给定文本 -
▽

Flash Attention Appendix

说明

本文是 Flash Attention from Scratch 系列的附录整理版，主要聚焦：

benchmarking / profiling 的实验设置
arithmetic intensity 的计算脚本
nvcc 与寄存器 spill 相关编译参数
Ampere 设备关键规格与吞吐数据
mma、cp.async、wmma 相关指令级补充

原文参考：Appendix。

AI 使用说明

原作者在附录中给出的 AI 使用范围：

主要用于 Python 脚本代码生成
用于博客文字编辑
少量用于 C++ 代码

Benchmarking 与 Profiling 环境

实验环境（原文）：

CUDA 12.8（driver 570.133.20）
Python 3.12
PyTorch torch==2.5.1+cu124
Flash Attention 2 fork（固定到 commit b36ad4e，做了若干工程性裁剪）

Benchmark 设置

sequence lengths：512, 1024, 2048, 4096, 8192, 16384
每个 kernel：warmup 32 次，计时 128 次用于 TFLOPs 统计

固定频率如下：

Device	SM Clock	DRAM Clock
RTX 3090	1680 MHz	9501 MHz
A100 PCIe 80GB	1110 MHz	1512 MHz

A100 仅支持固定 DRAM clock（1512 MHz）。

查看设备可用时钟：

nvidia-smi --query-supported-clocks=gr,mem --format=csv

Nsight Compute Profiling 命令

ncu \
  --config-file off \
  --export /path/to/profile \
  --force-overwrite \
  --target-processes application-only \
  --kernel-name regex:device|flash \
  --warp-sampling-interval 1 \
  --warp-sampling-max-passes 1000 \
  --warp-sampling-buffer-size 536870912 \
  --set full \
  --apply-rules no \
  --import-source no \
  /path/to/python /path/to/repo/tools/benchmark/run_kernels.py 4096 128 --kernels $KERNEL_CONFIG_NAME \
  --n_runs 32

Arithmetic Intensity 计算

附录中的 Python 代码（单 tile pair）：

ELEM_SIZE = 2  # bytes

def tile_softmax_flop(B_r, B_c, d_head) -> int:
    # Kernel 6-16
    return B_r * (4 * B_c + d_head + 4)
    # Kernel 1-5
    return B_r * (5 * B_c + d_head + 3)

def kv_tile_flop(B_r, B_c, d_head) -> int:
    QK_flops = 2 * B_r * d_head * B_c
    PV_flops = 2 * B_r * B_c * d_head
    softmax_flops = tile_softmax_flop(B_r, B_c, d_head)

△

任务目标 -
#1 在这篇附录的 Benchmark 设置中，每个 kernel 计时多少次用于 TFLOPs 统计？
#2 请将这篇附录里从“def kv_tile_flop(B_r, B_c, d_head)”起至“softmax_flops = tile_softmax_flop(B_r, B_c, d_head)”止的这一段原样重新录入。
#3 列出这篇附录的 Benchmark 设置中给出的全部 sequence length。
完成本节各题用不到后面的数据。

原始数据 -

▽

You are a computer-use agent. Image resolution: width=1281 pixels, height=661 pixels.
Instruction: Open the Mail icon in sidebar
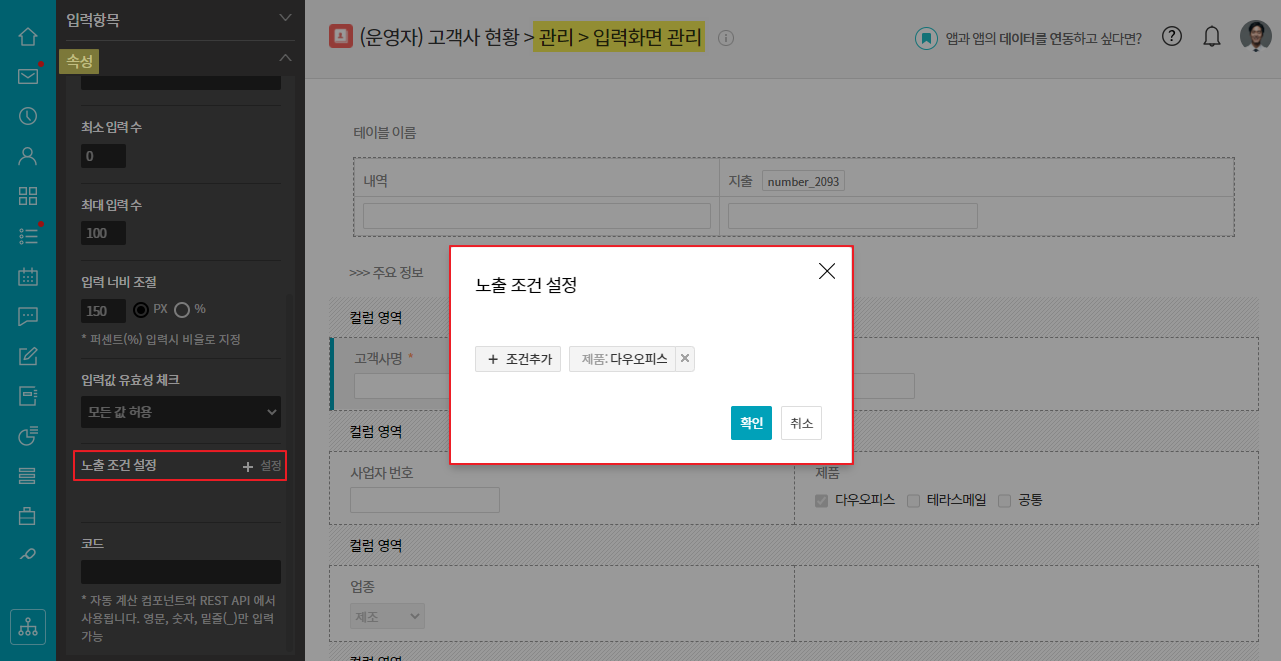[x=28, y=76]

△

答案列表 -
#1 128 次。

#2
def kv_tile_flop(B_r, B_c, d_head) -> int:
    QK_flops = 2 * B_r * d_head * B_c
    PV_flops = 2 * B_r * B_c * d_head
    softmax_flops = tile_softmax_flop(B_r, B_c, d_head)

#3 512、1024、2048、4096、8192、16384